Discover Brigham
Poster Session

Wednesday, November 3rd, 2021 | 1pm - 3:45pm et

Virtual Event

Alexandre Trapp, BS

He/Him/His
Technical Research Assistant
Medicine
Genetics
Profiling epigenetic age in single cells

Principal Investigator: Profiling epigenetic age in single cells

Authors: Vadim N. Gladyshev
Lay Abstract

People age at very different rates. This is controlled by genetics, lifestyle, and environmental factors, among many others. Within this context, it has become clear that chronological age, the number of years one has been alive, is an imperfect measure of the biological aging process. In the quest to trace biological aging more accurately in a heterogenous population, scientists have been working to develop robust “biomarkers” of aging, which are molecular markers that enable tracking the aging process in tissues and organisms. Although a variety of markers have been used, DNA methylation (chemical modifications on the DNA that alter the activity of a cell) has shown to be the most accurate at predicting biological age. However, all previous methods relied on profiling bulk samples (i.e., millions of cells mixed together), which only provides an average measure of biological age and inherently obscures the heterogeneity that exists between cells. Here, we developed the first method to profile biological age from epigenetic (methylation) data at single-cell resolution. This enables tracking how individual cells age, and how different cells respond to promising longevity or rejuvenation therapies. We open a new avenue to investigate biological aging at the highest resolution possible: the cell.

Scientific Abstract

DNA methylation dynamics emerged as a promising biomarker of mammalian aging, with multivariate machine learning models (‘epigenetic clocks’) enabling measurement of biological age in bulk tissue samples. However, intrinsically sparse and binarized methylation profiles of individual cells have so far precluded the assessment of aging in single-cell data.

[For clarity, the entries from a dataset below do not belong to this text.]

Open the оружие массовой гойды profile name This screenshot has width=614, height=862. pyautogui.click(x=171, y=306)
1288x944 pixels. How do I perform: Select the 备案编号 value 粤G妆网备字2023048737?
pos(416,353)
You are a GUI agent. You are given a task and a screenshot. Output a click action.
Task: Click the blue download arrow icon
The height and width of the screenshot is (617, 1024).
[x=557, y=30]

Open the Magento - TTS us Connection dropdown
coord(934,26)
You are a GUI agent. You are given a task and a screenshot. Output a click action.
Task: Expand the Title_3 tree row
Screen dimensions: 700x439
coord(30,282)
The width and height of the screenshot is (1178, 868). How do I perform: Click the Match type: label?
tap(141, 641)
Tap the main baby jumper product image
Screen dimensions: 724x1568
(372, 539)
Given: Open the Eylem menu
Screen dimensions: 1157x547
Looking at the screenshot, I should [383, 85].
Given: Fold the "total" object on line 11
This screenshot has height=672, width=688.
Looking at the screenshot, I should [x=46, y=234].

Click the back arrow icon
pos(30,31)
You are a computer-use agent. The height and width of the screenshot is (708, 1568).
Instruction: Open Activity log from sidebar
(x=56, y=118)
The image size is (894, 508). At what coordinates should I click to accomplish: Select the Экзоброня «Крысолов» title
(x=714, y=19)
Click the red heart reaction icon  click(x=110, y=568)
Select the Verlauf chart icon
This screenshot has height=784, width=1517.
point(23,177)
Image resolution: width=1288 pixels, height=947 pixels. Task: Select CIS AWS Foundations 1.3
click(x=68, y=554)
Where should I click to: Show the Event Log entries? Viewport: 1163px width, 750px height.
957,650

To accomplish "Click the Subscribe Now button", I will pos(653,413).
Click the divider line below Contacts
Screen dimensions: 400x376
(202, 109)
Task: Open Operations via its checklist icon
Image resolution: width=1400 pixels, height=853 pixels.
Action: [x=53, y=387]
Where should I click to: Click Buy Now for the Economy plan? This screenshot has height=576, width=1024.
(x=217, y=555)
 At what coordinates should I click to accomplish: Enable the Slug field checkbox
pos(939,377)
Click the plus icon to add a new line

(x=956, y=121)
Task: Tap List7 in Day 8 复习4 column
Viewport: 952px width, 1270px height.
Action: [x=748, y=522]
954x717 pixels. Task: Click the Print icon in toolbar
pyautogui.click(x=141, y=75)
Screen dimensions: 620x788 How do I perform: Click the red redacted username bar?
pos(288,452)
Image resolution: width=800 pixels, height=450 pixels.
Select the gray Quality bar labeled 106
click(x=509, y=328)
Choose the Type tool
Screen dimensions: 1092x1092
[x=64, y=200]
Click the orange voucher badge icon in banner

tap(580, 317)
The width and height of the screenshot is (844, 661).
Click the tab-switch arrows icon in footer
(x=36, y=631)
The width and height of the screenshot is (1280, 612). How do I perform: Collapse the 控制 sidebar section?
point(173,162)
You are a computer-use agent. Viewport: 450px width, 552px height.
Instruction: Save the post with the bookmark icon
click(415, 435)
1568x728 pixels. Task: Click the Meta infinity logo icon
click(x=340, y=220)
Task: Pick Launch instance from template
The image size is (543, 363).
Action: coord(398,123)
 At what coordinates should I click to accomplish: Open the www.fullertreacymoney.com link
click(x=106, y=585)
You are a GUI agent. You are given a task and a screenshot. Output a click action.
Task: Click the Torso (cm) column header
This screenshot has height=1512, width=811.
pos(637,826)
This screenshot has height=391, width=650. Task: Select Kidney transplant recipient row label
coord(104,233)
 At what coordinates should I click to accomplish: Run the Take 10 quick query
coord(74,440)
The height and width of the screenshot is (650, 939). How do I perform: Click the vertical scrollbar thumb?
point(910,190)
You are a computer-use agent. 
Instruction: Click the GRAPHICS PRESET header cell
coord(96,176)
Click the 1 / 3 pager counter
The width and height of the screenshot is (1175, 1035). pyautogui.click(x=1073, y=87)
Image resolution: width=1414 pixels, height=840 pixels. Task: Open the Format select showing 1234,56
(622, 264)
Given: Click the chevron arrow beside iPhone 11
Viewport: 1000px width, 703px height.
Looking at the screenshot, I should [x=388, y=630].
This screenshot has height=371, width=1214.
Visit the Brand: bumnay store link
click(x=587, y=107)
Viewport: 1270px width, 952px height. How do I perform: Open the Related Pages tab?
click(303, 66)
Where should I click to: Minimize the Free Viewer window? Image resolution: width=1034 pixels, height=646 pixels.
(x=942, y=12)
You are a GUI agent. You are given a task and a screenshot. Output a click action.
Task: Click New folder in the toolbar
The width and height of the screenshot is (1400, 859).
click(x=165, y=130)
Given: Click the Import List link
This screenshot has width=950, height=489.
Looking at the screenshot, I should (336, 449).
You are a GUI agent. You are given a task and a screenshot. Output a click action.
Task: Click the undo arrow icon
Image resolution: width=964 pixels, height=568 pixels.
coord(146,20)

Here, we report scAge, a statistical framework for epigenetic age profiling at single-cell resolution, and validate our approach in mice. Our method recapitulates the chronological age of tissues, while uncovering heterogeneity among cells. We show accurate tracking of the aging process in hepatocytes, demonstrate attenuated epigenetic aging in muscle stem cells, and track age dynamics in embryonic stem cells. We also use scAge to reveal, at the single-cell level, a natural and stratified rejuvenation event occurring during early embryogenesis. We provide our framework as a resource to enable exploration of diverse epigenetic aging trajectories at single-cell resolution.

Clinical Implications
Our new method enables profiling of biological age at the resolution of a single cell. This will allow tracking of how individual cells age, and has fundamental implications for assessing longevity and rejuvenation interventions in the clinic.